Дай мне тридцать франков, дай мне тридцать франков, дай мне тридцать франков, да-а-й, да-а-й, да-а-й!
Дойдя до площади Конвансьон, я купил две селедки и сказал ему:
А теперь ты напишешь мне натюрморт! Он поднялся в свою мастерскую, а через два часа появился с небольшой картиной – три рыбины на тарелке с вилкой. Третью селедку он не выдумал, а просто нарисовал одну из двух в разных положениях. Я дал ему тридцать франков и прикрепил картину четырьмя кнопками к стене. Через три дня он попросил одолжить ему эту картину. Я согласился – в последний раз, но потом обнаружил эту картину у одного русского эмигранта, фотографа. Этот мошенник не вставлял пластины в аппарат, и его клиенты, заплатившие заранее, так никогда и не видели своих портретов. Делевский прятал за спиной маленькую картину.
Хочешь ее?
Но она и так моя.
Я узнал селедки Сутина.
Он только что мне ее продал, просил пять франков, я дал ему всего три! На этот раз я поклялся никогда больше ничего не покупать у Сутина.
Инденбаум уходит, качая головой. Но они больше не прекращаются, эти голоса, они проникают в него, шепчут, кричат ему в ухо, и только лишь маковый сок Сертюрнера приглушает их своей мягкостью. Он втягивает голову еще глубже в плечи, чтобы не слышать яростные голоса.
Русский мужик с плоским лицом! Только нос выделяется на лице, как мясистый кубик, со своими раздутыми крыльями! Его толстые губы! Пена в уголках рта! Когда он улыбается, становятся видны его мерзкие зеленоватые зубы! Варвар! Немытый увалень без всяких манер! Оборванец, ходячая палитра, вечно забрызган краской! Отвратительная привычка говорить нараспев! Кажется, что все время глядит в пространство, как собака! Хлебает воду прямо из бутылки и чавкает! Хватает со стола пальцами, рвет пищу оскаленными зубами!
Он хочет зажать уши руками и не может пошевелиться. Голоса в черном «ситроене», кому бы ни принадлежали, сердито шипят и кричат, бранят его, осыпают упреками:
Недостойный друг! Воплощение вероломства! Осквернитель собственных картин! Отщепенец! Попиратель заповеди!
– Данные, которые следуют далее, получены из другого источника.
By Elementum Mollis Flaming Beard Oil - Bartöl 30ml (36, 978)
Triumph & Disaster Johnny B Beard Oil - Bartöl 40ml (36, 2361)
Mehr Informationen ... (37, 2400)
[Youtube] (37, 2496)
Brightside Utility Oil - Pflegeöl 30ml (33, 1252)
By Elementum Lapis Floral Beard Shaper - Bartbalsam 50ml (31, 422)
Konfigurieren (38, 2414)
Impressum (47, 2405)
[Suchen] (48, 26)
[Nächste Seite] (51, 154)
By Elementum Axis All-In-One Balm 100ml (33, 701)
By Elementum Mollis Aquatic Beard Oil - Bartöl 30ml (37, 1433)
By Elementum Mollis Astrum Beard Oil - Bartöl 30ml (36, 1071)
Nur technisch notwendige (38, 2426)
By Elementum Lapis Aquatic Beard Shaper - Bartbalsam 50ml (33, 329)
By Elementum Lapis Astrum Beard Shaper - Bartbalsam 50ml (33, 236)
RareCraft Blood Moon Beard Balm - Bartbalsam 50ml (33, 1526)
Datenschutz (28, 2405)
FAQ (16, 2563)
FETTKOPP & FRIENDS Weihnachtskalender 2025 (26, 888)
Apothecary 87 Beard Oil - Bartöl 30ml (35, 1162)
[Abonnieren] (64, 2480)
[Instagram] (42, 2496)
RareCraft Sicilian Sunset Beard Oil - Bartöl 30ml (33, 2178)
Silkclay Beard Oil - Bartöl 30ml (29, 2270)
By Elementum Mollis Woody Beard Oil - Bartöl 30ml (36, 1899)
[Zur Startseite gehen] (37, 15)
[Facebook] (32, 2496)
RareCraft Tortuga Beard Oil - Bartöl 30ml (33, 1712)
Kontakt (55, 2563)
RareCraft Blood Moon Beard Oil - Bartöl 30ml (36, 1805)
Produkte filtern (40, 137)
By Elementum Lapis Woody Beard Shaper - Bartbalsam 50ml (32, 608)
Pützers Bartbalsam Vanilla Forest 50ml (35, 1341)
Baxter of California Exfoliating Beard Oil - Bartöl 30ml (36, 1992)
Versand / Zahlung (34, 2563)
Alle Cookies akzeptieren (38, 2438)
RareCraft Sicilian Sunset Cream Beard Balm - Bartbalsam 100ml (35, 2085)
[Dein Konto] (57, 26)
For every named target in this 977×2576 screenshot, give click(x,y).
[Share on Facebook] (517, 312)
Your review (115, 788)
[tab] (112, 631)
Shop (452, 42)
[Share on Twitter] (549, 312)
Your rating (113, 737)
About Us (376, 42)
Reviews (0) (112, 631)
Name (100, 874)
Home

Немой хулитель Божьего закона! Да, и это тоже. Чужой среди своих и среди чужих. Перепуганный, недоверчивый взгляд, страдальческие, темные, горящие глаза. Всегда словно застигнутый врасплох за недостойным занятием – за тем, что еще жив. Подозрительный к себе самому и к собственным картинам, которые постоянно его предают. Заключенный в темнице тела, который колотит по стенам и только в запоздалом полете над кладбищем Монпарнас станет свободным.
Никто не знает дорогу. Никто ее не узнает. Никто не может знать, кто этот человек в катафалке. Есть только картины, и только те из них, которые он не разорвал и не сжег дотла. Никто не знает, кто он. Ненасытный голодарь, не оставляющий другим ни корочки. Увалень с нежными белыми пальцами, кончики которых то и дело мягко касаются уголков рта. Неблагодарный чурбан, доводящий до ожесточения всех своих друзей. Оставляющий после себя жуткий беспорядок и не возвращающийся обратно. Никто не понимает его, ни один человек. Вертикально стоящий скат, заблудшее хрящевое существо, мертвый фазан, бычья туша!
Есть только страшная единственность жизни. Но сколь много голосов сталкиваются в этом улье, какой позор мечты, ложные воспоминания. Прочитайте это, дорогие сыновья! Жизнь неповторима и единственна. Одна половина выдумана, другая присочинена. Панический страх отсутствия, внезапного исчезновения. Когда он побеседует с доктором Готтом? Когда доктор Ливорно продекламирует ему всю книгу Иова? Где она оказалась в конце концов, дважды проданная икона голода?
Он уже сбежал из Улья, он уже в Сите-Фальгьер, в мастерской с рваными обоями. Ненависть к стенам, он хочет разорвать их тоже, что-то ведь должно скрываться за ними, конечная тайна живописи, картина-абсолют, которая уже не может быть уничтожена лезвиями ножей.
Посетительница потрясена, когда он называет себя убийцей своих картин.
Все, что вы здесь видите, ничего не стоит, это просто грязь, но это все-таки лучше, чем картины Модильяни, Шагала и Кременя. В один прекрасный день я убью свои картины, но они слишком трусливы, чтобы сделать то же самое.
Со всех сторон в уши живого художника-трупа внутри «ситроена», медленно катящего в Париж, пробирается бормотание:
Предатель! Осквернитель собственных картин!
Ребе, и Збо, и разочарованные друзья – все упрекают его. Никогда прежде они не видели такого голода. И Сутин в ярости выбегает из дома.